### Your assignment
Set the pictures aside and transcribe exactly the lines from the one containing "You are a computer-use" through the final line of the records.

Segment Start: Supplied data

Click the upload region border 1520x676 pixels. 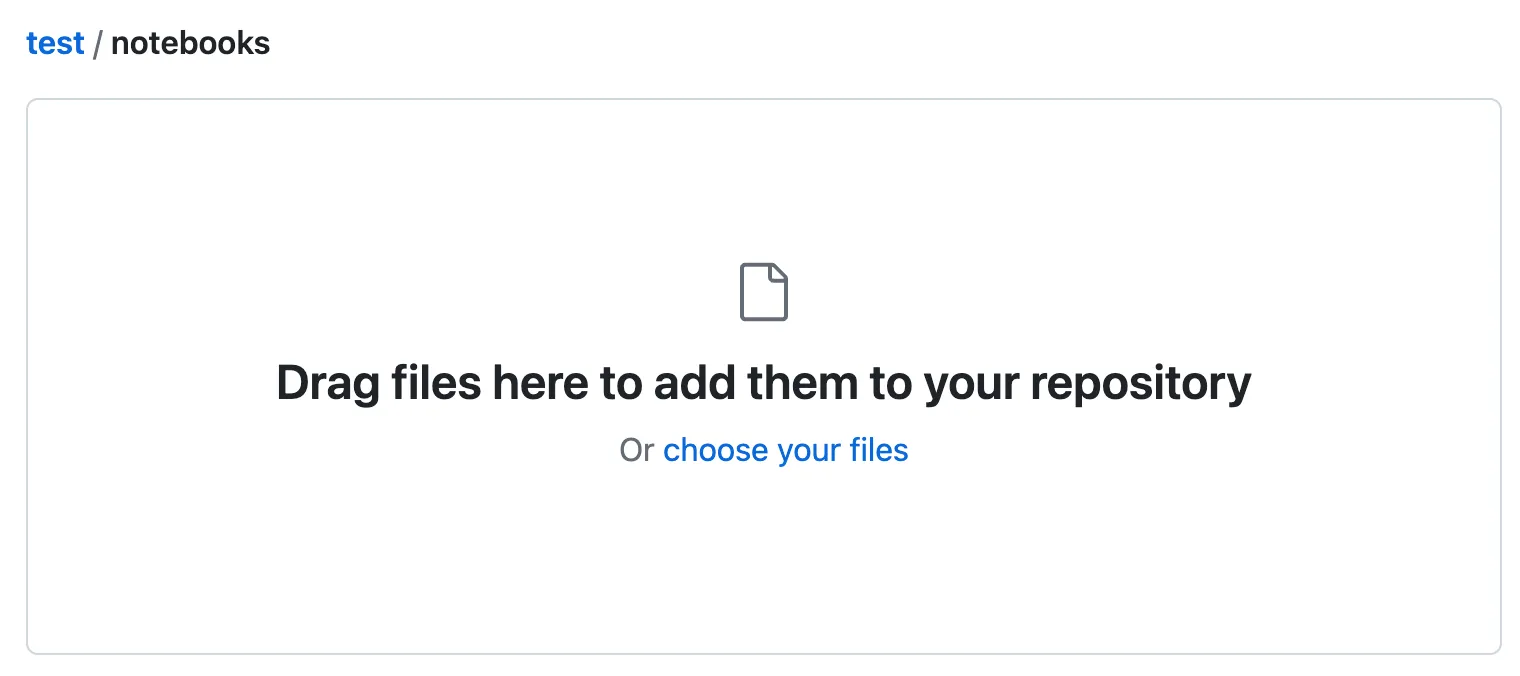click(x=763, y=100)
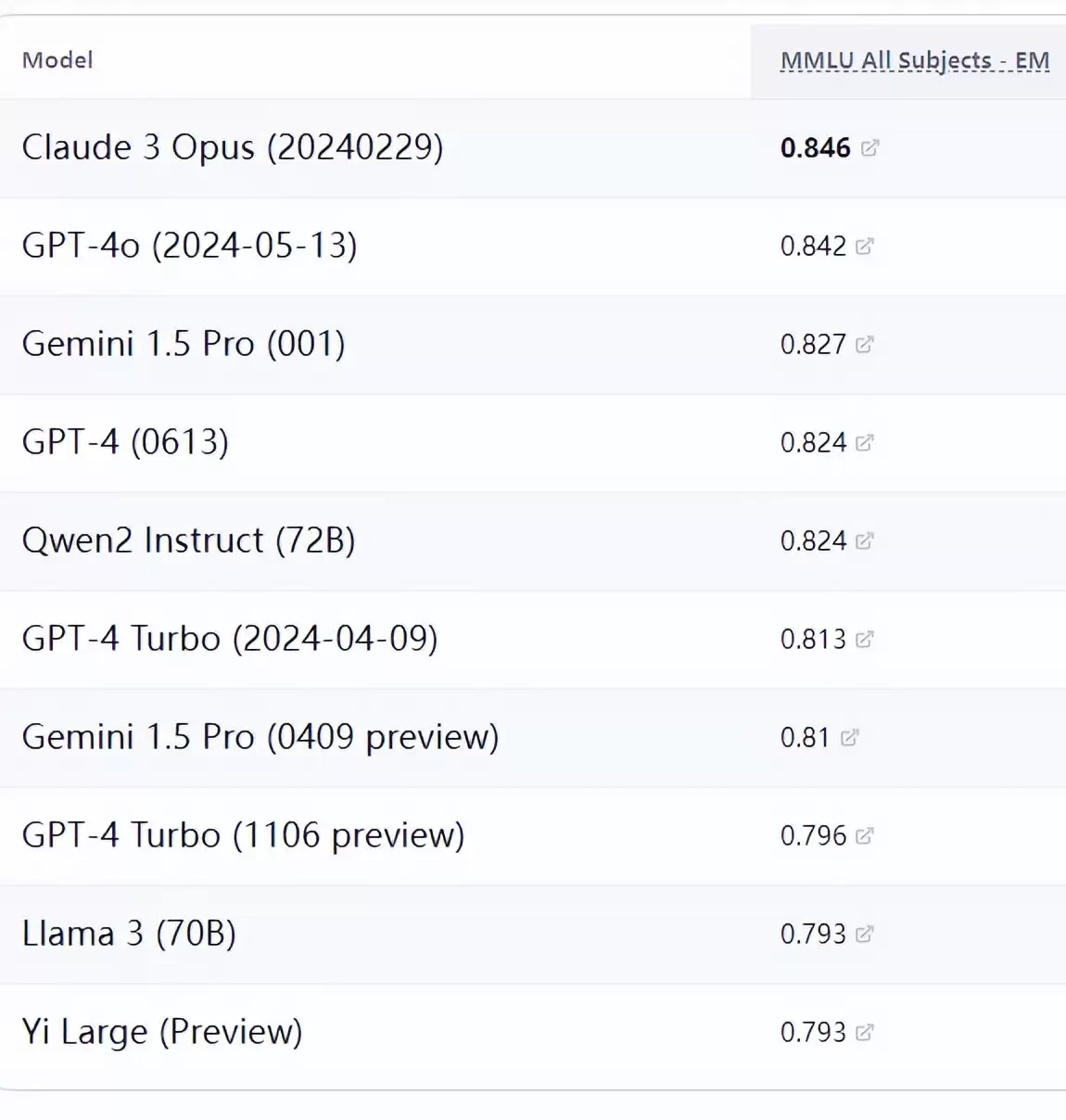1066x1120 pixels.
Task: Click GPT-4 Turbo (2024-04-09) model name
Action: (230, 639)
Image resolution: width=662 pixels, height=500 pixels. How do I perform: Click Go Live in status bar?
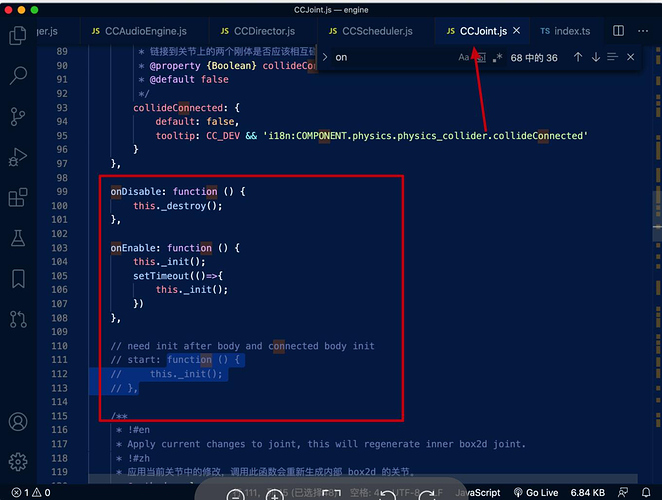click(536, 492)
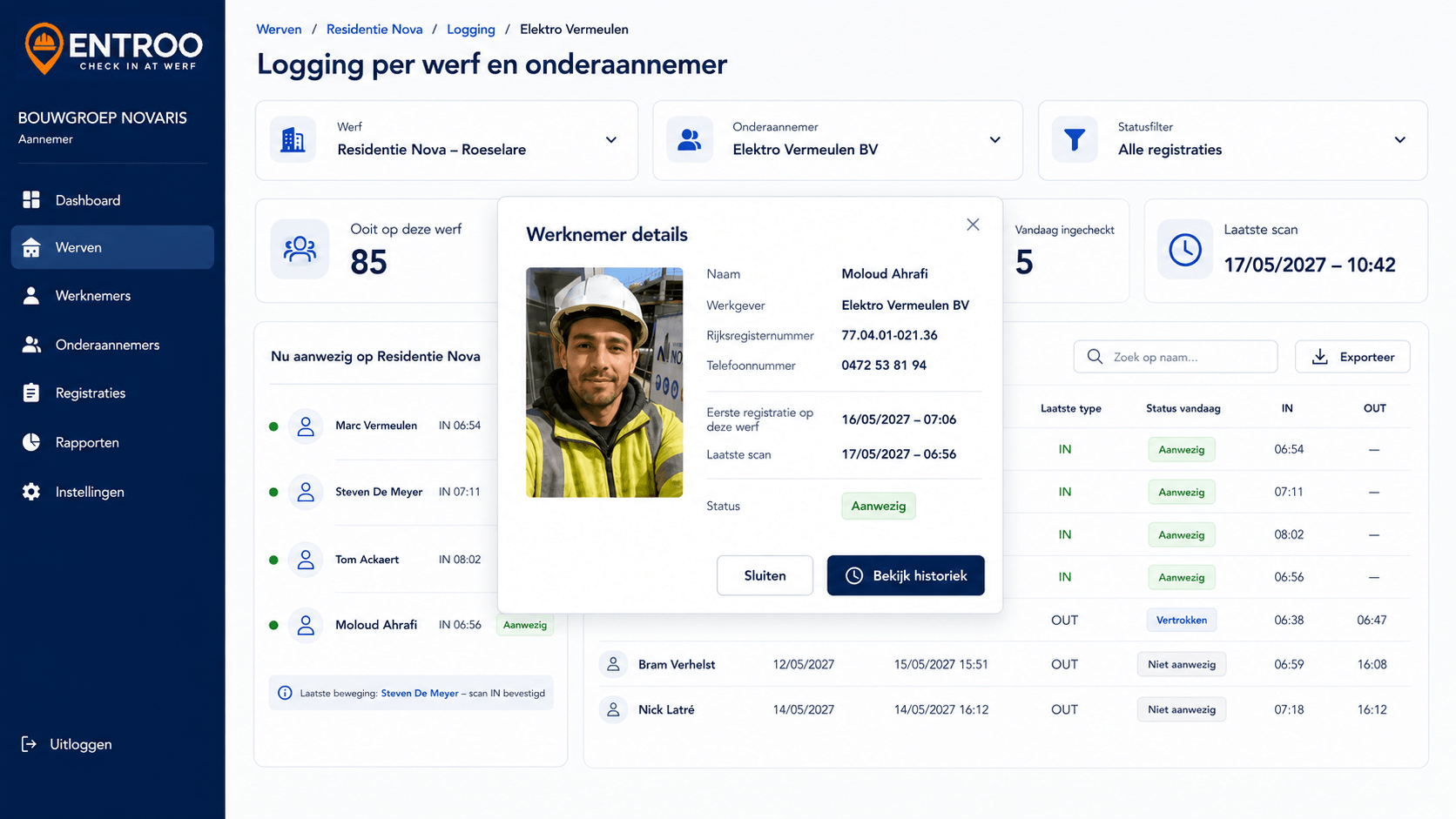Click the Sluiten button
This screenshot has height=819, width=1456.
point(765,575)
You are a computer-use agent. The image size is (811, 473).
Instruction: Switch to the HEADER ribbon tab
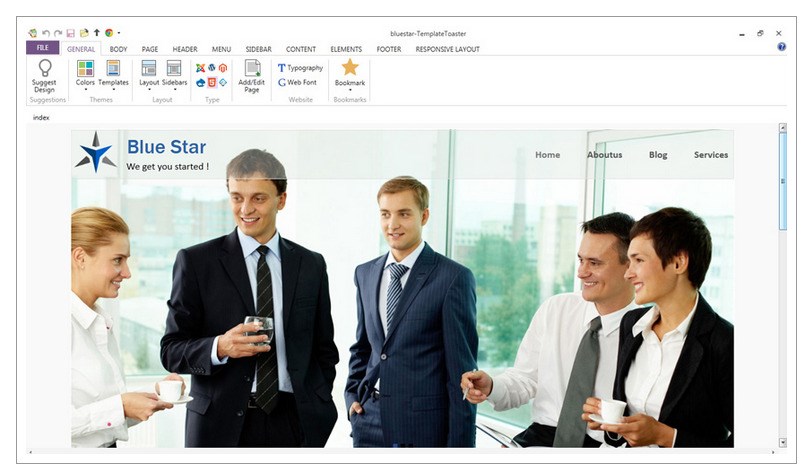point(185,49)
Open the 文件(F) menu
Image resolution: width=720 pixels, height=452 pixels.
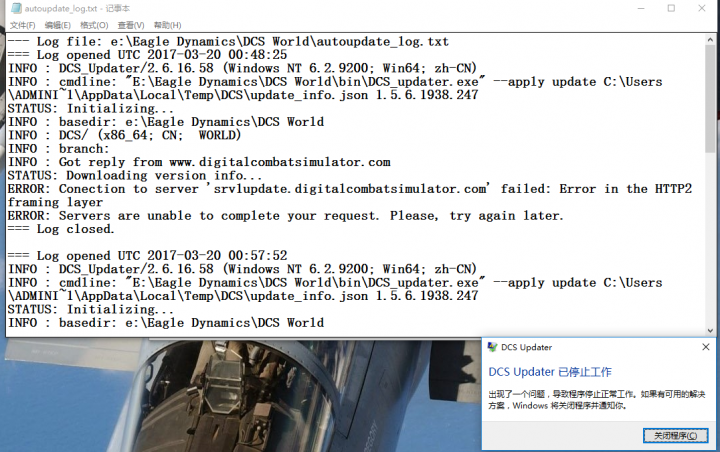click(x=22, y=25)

Segment End: Supplied data

### Answer
You are a computer-use agent. The image size is (811, 473).
Instruction: Switch to the HEADER ribbon tab
point(185,49)
Open the 文件(F) menu
Image resolution: width=720 pixels, height=452 pixels.
click(x=22, y=25)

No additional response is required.